Bad Frankenhausen (Kyffta), Brauhausgasse 3
[1]
Kleve/Ndrh., Flandrischestraße 11
Meine brüderliche Liebe!
Dank Dir für Deine beiden Grußkarten, die Du trotz Deiner angestrengten Arbeit noch Deinem „Brüderle“ (hier schwäbelt’s) in die Gefangenschaft schriebst! – Ja, was einem nicht alles auf diesem Globus passieren kann. – Sonst kann ich mich nicht beklagen – abgesehen davon, daß man halt Git­terstäbe vor dem Blick zum freien Himmel hat. Ärztliche Versorgung: gut; Essen: ist halt „Gefangenenkost“, aber als altgedienter Am [Arbeitsmann im RAD] aus dem Emsland findet man sich auch damit ab. „Seelenlage“: Aus­geglichen und frohgemut. Körperlage: Meist horizontal (Liegekur). Ge­wicht: Einige Pfünder weniger. – Jetzt weißt Du also alles. Wann ich hier „los­komme“, weiß ich so wenig wie Du. Wenn wir uns an Weihnachten daheim träfen, wär’s ja a rechte Christkindsfreud! Wol­len’s hoffen.

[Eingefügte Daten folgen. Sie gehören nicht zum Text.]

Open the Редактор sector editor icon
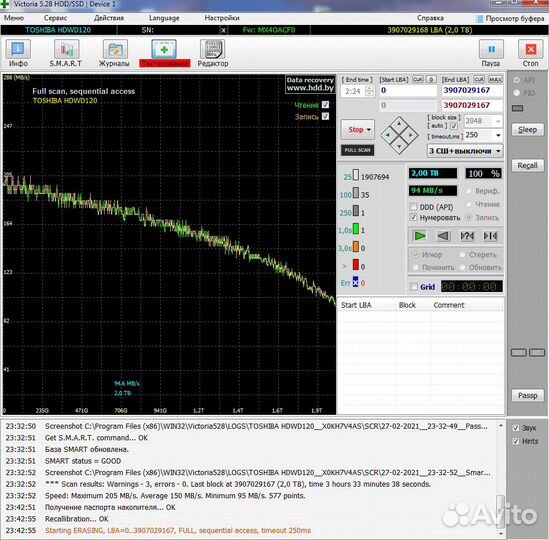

Si non [Wenn nicht] – na ja, dann eben nicht! – Primiz werden wir halt später feiern, wenn Gott will. – Sollte ich Weihnachten noch hier sein, werde ich’s genauso froh und glücklich begehen wie allzeit daheim. – Äußer­lich etwas bescheidener, aber auf den inneren Glanz kommt alles an! – Also auf jeden Fall Dir gute Gesundheit – bei Deinem nächtlichen Schaf­fen, über­treib’s mir nicht! – und frohe Weihnacht und guten Start ins Neu­jahr und neue Jahrzehnt.

Frater Tuus capt. [captivus] Carolus [Dein gefangener Bruder Karl]

[1] Willi Leisner war bei Ankunft des Briefes bereits von Frankenhausen nach Kleve abgereist; daher hat man ihm den Brief dorthin nachgeschickt.